Illustration of Sanger sequencing and ddPCR analytical methods. a Illustration of the operation procedure of Sanger sequencing method by LIFE SEQSTUDIO. b Illustration of the operation procedure of ddPCR method by BIO-RAD QX200
ddPCR
Droplet preparation
The target mtDNA fragments were amplified using ddPCR Supermix for probes (BIO-RAD, USA). The primers and probes used for ddPCR amplification are listed in Table 2. The ddPCR amplification reaction: 2 × ddPCR Supermix 12.5 μL, 10 µM forward primer 1 μL, 10 µM reverse primer 1 μL, nuclease-free water 8.5 μL, DNA template 1 μL, probes 0.5 μL*2. The reaction mix was prepared and added into the microdroplet generation card. The microdroplet generation card was then put into the microdroplet generator. The microdroplet generator could divide each 20-μL reaction mix into 20,000 microdroplets in 2.5 min.
Table 2.
Primer sequences of PCR amplification and fluorescent probes in ddPCR method
| Mutations | Forward primer | Reverse primer | Probe (FAM) | Probe (VIC) |
|---|---|---|---|---|
| m.3243 A > G | CCACACCCACCCAAGAACAG | GGGTATGTTGTTAAGAAGAGGAATTGA | TTTGTTAAGATGGCAGAGC | TTGTTAAGATGGCAGGGC |
| m.8993 T > G | GTTATTATCGAAACCATCAGCCT | AGTAGGTGGCCTGCAGTAATGT | CAATAGCCCTGGCC | CAATAGCCCGGGCC |
| m.9185 T > C | GCAATATCAACCATTAAC | TTAGTGTGTTGGTTAGTA | TAGTAAGCCTCTACCTGCA | TAGTAAGCCCCTACCTGCA |
| m.10191 T > C | CATAGAAAAATCCACCCCTTACGA | AGGAGGGCAATTTCTAGATCAAATAA | ACCCTATACCCCCCGCC | ACCCTATATCCCCCGC |
PCR amplification
The generated droplets were then transferred to a 96-well PCR plate (the operation action needs to be slow and gentle to avoid the destruction of the microdroplets) for amplification on the PCR instrument. The PCR program: step 1: 95 ℃ for 5 min; step 2: 95 ℃ for 30 s, then different annealing temperature according to different set of primers for 10 min, running 45 cycles for step 2; step 3: 98 ℃ for 10 min; step 4: 4 ℃ hold.

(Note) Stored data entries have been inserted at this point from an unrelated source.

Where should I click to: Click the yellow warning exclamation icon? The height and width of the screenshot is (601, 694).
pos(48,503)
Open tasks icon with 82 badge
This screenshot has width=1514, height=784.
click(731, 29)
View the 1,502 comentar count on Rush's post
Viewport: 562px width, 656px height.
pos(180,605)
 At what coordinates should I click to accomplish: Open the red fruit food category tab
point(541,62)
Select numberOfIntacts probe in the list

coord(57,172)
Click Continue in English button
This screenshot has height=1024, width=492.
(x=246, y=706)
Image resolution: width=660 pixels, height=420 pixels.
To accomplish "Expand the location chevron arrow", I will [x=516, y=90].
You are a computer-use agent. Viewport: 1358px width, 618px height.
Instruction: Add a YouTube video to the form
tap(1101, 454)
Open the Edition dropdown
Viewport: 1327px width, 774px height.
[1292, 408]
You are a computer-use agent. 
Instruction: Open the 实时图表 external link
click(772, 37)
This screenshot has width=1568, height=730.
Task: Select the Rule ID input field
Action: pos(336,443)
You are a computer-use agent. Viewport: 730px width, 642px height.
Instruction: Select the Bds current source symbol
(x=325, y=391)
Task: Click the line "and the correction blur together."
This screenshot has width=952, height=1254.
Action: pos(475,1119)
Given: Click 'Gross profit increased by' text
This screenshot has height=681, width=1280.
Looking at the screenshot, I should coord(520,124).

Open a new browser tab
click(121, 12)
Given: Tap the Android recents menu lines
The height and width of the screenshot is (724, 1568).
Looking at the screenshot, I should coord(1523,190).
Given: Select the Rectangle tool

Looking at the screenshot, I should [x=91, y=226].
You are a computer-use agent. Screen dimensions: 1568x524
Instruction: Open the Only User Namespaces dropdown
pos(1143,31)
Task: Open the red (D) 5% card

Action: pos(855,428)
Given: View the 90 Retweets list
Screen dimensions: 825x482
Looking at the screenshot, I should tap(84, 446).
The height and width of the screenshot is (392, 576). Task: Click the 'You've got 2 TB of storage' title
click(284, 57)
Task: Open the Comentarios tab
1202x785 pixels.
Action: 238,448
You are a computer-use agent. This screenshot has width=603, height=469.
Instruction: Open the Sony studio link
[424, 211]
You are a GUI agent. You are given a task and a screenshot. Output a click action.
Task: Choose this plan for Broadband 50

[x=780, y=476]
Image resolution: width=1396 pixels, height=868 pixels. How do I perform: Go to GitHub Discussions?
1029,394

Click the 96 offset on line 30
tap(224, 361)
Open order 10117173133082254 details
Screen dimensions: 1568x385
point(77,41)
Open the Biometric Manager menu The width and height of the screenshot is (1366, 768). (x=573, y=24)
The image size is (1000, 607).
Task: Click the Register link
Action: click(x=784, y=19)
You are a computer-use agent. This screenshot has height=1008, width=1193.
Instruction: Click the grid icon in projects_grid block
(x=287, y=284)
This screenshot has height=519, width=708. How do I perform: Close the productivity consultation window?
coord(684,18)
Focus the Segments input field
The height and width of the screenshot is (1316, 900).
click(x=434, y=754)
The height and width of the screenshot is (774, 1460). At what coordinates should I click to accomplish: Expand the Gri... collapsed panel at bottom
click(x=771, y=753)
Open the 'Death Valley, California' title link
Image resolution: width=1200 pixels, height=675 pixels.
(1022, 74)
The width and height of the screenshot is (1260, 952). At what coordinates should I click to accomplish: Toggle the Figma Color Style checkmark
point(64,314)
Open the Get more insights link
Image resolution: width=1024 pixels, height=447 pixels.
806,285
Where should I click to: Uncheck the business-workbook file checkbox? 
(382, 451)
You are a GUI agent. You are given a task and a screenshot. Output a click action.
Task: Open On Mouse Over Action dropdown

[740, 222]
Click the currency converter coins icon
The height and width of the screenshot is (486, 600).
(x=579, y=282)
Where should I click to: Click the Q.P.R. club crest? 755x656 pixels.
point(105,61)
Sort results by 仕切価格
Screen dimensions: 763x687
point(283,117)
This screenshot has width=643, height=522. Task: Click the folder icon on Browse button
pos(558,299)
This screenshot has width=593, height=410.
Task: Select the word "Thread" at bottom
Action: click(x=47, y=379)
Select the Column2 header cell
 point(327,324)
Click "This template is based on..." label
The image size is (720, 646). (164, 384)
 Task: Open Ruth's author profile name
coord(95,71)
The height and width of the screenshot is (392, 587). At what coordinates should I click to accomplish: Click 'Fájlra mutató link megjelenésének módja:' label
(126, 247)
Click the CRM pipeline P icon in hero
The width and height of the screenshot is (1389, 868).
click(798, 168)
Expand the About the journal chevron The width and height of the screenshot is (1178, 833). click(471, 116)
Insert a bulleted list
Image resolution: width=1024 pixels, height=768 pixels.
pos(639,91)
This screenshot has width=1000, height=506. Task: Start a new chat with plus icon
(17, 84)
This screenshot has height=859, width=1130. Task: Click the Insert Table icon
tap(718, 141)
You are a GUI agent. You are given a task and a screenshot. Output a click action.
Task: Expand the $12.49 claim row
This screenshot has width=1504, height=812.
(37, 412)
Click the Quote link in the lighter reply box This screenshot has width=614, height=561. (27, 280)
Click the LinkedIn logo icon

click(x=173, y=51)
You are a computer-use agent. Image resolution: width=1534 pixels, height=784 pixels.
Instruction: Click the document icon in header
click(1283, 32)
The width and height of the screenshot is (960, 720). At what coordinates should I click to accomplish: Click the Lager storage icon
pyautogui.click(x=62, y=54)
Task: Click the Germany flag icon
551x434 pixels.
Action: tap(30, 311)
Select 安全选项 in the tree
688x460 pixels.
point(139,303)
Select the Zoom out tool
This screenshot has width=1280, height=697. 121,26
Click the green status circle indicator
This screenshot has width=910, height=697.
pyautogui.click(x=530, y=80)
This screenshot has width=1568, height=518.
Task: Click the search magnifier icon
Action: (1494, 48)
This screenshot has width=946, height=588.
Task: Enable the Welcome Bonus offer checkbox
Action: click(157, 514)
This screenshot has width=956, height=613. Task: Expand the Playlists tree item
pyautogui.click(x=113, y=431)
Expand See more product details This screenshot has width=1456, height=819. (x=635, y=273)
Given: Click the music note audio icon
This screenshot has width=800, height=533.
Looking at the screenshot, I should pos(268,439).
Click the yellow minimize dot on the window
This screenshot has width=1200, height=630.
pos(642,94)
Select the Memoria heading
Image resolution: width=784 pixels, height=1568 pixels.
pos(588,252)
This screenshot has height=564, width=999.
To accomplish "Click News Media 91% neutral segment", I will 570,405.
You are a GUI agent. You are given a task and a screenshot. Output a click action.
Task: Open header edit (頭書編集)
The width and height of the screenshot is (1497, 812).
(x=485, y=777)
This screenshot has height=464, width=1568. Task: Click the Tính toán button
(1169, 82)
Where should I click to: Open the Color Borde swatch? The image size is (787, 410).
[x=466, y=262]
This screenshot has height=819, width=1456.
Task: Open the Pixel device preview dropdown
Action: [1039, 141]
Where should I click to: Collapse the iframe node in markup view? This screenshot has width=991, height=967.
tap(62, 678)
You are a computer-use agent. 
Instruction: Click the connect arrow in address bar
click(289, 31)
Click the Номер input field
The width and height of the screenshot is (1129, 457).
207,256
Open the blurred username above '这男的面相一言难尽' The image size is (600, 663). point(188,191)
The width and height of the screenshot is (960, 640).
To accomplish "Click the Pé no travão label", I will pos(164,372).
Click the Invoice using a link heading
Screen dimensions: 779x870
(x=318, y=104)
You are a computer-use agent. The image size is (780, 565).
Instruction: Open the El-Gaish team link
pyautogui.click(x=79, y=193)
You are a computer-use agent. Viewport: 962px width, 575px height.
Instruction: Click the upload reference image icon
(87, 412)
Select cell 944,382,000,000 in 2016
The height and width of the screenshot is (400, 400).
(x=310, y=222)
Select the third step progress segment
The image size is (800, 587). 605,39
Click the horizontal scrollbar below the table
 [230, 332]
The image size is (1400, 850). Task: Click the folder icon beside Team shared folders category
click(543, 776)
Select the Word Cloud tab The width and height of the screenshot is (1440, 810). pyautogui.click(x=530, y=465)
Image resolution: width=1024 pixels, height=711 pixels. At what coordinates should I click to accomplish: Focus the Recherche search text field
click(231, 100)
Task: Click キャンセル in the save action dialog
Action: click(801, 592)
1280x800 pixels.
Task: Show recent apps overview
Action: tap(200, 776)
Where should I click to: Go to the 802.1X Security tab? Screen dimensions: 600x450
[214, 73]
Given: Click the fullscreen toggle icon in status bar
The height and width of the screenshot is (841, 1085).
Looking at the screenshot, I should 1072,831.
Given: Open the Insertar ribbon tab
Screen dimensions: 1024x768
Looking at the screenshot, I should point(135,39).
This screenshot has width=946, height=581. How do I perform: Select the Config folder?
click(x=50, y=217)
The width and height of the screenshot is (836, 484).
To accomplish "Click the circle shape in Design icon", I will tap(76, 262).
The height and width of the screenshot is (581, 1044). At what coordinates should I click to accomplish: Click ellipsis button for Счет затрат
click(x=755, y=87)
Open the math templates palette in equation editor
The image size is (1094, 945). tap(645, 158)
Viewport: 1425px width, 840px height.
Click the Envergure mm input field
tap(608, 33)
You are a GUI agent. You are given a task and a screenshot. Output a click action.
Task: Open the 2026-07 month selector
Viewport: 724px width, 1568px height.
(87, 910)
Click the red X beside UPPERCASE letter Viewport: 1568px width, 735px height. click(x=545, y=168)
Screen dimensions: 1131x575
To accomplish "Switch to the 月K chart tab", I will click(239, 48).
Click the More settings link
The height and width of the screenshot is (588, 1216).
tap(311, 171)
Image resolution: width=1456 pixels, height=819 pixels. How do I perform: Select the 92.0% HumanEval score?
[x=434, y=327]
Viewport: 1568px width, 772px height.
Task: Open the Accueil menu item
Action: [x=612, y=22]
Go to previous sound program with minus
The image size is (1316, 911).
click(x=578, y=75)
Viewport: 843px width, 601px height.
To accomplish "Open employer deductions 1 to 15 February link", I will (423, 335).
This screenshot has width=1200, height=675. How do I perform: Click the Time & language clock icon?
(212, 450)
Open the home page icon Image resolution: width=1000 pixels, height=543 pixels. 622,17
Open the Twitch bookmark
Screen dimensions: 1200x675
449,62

Sequencing and data analysis
The 96-well plate was put into the microdroplet analyzer (BIO-RAD QX200) (BIO-RAD, USA) after PCR amplification. The microdroplets of each sample were began to pass through the two-color detector one by one in the microdroplet analyzer. Microdroplets with a fluorescent signal were judged to be positive, while microdroplets without fluorescent signal were negative. The number of positive microdroplets in each sample was recorded by the QuantaSoft software (BIO-RAD, USA). Finally, the data was analyzed and displayed in the QuantaSoft software (Fig. 1b).
Statistical analysis
A T-test of two independent samples was used to analyze the data. P < 0.05 was considered statistically significant.
Results
Twelve mtDNA mutations in seventeen families with the mitochondrial disease were detected by Sanger sequencing or ddPCR analytical methods
A total of seventeen families, one or several family members were diagnosed with mitochondrial disease, were recruited in this study (Fig. 2a). The proband in family A was diagnosed with hereditary hearing loss. The probands in families B, C, D, E, and F were diagnosed with mitochondrial encephalomyopathy, lactic acidosis, and stroke-like episodes (MELAS). The probands in families G and H were diagnosed with Leber hereditary optic neuropathy (LHON). The proband in family J was diagnosed with myoclonic epilepsy with ragged-red fibers (MERRF). The probands in families I, K, L, M, N, O, P, and Q were diagnosed with Leigh syndrome. A total of twelve previously reported pathogenic mutations were involved in these families. Among them, m.1555 A > G was identified in family A; m.3243 A > G in families B, C, D, E, and F; m.3472 T > C in family G; m.3635 G > A in family H; m.3697 G > A in family I; m.8344 A > G in family J; m.8993 T > G in families K and L; m.9185 T > C in family M; m.10158 T > C in family N; m.10191 T > C in family O; m.13513 G > A in family P; and m.14709 T > C in family Q (Fig. 2a and b). Sanger sequencing was used to identify 11 mutant sites and analyze the heteroplasmy levels in 13 families. The detailed procedure of Sanger sequencing by LIFE SEQSTUDIO was exhibited in Fig. 1a. ddPCR was used to identify four mutant sites and analyze the heteroplasmy levels in 6 families. The detailed procedure of ddPCR by BIO-RAD QX200 is exhibited in Fig. 1b. All mutations and heteroplasmy levels were re-analyzed by NGS. The detection costs for a single sample using four analytical methods (Sanger sequencing, ddPCR, Sanger sequencing combined with ddPCR, and NGS) were $12.55, $18.83, $31.38, and $235.35, respectively (Fig. 2c).
Fig. 2.
Recruited seventeen families with twelve mtDNA mutations and the costs of different analytical methods. a Pedigree of seventeen families with the mtDNA-related mitochondrial disease were recruited. b Twelve previously reported pathogenic mutations were involved in these families. c Comparison of the costs for a single sample by four analytical methods (Sanger sequencing, ddPCR, Sanger sequencing combined ddPCR, and NGS)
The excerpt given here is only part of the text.